I just looked at Burt. I looked at his wife. I looked at his son, who had been starting to text the recent developments, but whose phone now lay still in his lap. I looked at Burt’s legs.
He looked down at the floor and closed his eyes. After a long moment, he looked up at me with his sky-blue gaze, gave me a half-smile and said, “Whatever you say, doc. Whatever you say.”
His wife whispered prayers under her breath. His son began texting. I reached over and squeezed Burt’s hands, then got up and went out to make the rest of the arrangements.
At 4:00 pm he went to the ER. At 5:00 the ER doctors called me, asking for background. At 7:00 a neurosurgery resident called me out of dinner with my two teenage boys, asking technical details.

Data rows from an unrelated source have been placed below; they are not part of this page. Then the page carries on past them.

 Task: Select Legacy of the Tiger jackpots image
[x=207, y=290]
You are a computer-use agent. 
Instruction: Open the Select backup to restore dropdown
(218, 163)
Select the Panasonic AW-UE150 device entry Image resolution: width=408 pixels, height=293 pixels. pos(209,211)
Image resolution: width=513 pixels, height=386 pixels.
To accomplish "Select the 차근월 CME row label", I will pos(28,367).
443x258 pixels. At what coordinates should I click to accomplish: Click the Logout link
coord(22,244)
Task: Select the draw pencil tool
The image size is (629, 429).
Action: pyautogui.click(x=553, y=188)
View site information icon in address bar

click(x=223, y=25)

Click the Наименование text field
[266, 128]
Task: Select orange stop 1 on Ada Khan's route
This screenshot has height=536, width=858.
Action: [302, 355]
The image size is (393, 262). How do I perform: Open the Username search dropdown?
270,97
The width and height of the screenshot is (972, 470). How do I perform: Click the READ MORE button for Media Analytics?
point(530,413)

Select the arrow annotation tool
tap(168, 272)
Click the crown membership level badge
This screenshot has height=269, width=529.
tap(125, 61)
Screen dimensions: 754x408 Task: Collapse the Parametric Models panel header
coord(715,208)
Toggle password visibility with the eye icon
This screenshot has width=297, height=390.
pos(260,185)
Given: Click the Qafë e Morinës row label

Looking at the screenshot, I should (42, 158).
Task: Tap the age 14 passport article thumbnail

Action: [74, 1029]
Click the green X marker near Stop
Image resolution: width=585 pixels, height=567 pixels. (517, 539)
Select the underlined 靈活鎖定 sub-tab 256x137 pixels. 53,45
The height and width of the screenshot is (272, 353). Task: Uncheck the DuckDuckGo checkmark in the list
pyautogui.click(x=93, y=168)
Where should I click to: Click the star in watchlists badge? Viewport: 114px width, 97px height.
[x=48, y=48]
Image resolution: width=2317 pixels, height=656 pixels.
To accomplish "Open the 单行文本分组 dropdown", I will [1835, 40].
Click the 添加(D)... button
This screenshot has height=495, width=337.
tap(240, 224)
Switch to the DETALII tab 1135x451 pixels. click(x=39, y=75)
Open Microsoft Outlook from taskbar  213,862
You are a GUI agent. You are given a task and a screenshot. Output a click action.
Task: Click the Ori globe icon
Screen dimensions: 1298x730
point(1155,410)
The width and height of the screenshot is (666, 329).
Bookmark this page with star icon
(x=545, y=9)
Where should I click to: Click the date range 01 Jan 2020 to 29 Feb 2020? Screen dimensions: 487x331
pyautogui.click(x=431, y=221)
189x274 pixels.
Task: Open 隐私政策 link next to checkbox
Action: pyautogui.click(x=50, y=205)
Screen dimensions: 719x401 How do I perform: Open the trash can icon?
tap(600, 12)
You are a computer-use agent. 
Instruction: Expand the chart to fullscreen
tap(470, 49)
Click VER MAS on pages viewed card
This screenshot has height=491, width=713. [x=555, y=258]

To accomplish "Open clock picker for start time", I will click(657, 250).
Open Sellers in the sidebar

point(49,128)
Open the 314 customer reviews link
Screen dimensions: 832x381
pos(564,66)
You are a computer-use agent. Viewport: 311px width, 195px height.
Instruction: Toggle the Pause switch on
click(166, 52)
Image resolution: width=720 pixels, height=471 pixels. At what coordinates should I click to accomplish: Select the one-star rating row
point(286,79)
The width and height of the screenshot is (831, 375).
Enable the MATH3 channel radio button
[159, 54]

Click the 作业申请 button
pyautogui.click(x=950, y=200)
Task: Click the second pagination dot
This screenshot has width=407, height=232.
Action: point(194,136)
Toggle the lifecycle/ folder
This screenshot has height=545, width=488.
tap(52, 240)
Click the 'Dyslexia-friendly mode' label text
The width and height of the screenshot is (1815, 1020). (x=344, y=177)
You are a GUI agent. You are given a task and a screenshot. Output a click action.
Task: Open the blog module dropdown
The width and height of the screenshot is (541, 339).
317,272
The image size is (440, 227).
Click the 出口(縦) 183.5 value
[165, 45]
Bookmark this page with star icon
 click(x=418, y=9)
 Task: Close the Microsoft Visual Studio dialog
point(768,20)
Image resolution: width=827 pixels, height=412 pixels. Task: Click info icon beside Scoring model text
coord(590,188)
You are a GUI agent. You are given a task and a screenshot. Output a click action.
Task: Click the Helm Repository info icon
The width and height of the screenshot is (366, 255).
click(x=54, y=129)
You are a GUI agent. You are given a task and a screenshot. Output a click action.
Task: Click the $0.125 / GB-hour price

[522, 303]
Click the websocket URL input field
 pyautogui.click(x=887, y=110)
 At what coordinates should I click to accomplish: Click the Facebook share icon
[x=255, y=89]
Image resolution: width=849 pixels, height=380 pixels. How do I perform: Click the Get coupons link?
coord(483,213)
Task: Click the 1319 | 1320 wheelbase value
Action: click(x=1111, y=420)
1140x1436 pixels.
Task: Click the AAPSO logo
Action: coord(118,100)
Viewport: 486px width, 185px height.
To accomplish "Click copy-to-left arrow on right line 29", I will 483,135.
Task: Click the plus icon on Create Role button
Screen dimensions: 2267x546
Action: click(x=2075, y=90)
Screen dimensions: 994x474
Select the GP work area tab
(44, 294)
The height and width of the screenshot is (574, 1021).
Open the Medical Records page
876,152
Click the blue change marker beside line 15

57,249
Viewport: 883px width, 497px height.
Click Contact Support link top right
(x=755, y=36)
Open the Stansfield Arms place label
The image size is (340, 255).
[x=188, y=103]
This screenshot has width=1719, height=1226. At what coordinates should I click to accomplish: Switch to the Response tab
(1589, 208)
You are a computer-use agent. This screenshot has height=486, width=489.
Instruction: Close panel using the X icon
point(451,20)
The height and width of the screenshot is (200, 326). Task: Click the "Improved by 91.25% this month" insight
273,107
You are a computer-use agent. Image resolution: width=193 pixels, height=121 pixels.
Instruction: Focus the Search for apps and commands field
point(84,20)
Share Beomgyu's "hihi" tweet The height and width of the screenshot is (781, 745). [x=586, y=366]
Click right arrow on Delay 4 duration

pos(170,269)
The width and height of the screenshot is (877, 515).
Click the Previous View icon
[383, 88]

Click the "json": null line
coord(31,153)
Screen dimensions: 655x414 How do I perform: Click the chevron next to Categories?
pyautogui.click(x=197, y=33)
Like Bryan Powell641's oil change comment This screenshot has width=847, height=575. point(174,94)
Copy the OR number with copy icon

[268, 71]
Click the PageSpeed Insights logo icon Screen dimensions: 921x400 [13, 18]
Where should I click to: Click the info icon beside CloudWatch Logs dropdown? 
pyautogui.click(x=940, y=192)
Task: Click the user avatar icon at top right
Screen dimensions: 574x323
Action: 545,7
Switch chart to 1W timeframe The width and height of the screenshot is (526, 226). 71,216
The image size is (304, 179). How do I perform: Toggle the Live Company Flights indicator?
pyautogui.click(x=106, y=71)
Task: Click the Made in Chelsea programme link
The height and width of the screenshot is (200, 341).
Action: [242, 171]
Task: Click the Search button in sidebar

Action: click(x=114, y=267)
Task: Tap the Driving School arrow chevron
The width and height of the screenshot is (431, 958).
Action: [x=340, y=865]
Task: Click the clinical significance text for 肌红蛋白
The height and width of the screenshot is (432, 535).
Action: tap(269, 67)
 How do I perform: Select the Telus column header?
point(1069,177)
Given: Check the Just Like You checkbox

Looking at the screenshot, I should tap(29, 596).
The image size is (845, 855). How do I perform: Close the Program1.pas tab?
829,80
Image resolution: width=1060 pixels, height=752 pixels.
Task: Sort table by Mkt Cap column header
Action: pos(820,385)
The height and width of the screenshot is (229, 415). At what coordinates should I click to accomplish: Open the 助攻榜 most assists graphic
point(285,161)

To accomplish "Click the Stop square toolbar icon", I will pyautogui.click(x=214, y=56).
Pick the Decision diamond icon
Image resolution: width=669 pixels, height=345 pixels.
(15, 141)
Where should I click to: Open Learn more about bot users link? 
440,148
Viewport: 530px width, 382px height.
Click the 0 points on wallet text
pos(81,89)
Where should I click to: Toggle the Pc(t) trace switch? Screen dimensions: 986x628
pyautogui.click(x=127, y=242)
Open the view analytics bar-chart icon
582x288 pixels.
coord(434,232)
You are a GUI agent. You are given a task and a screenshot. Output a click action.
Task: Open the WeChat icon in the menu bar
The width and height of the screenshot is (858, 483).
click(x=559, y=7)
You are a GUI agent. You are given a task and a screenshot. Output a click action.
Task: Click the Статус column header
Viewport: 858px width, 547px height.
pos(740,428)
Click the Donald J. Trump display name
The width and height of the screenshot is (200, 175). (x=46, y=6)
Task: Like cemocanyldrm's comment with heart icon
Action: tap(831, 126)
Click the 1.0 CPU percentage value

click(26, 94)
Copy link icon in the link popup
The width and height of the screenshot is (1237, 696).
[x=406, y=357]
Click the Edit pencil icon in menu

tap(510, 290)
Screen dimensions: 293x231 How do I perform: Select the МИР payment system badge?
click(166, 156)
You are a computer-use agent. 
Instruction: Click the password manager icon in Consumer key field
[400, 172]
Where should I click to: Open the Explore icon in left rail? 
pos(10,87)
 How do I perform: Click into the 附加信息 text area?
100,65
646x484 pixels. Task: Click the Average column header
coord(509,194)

At 9:00 I called the neurosurgeon.
“We have OR time at nine-thirty,” he told me. “We’ll have him on the table by ten. We’ll probably be operating most of the night.”
I hung up the phone and pumped my fist in the air. Later, at bedtime, I told my boys, “When you grow up, you should really consider becoming neurosurgeons.”
I thought about Burt all evening. When I got up the next morning, an email blinked from my inbox.
“Hello,” the neurosurgeon had written at 6 am. “He is better after decompression of the L3-4 spinal segments last night. Now better than antigravity.”
Translation: The surgery worked. Burt could move his legs again. One day later, he took his first, halting steps.
He lived four more months.
Six weeks after the operation, the weather held, and with the help of a cane and a walker and his family, he made it back to his cabin; they fished, and they sat on the porch and talked, and then they closed up the cabin.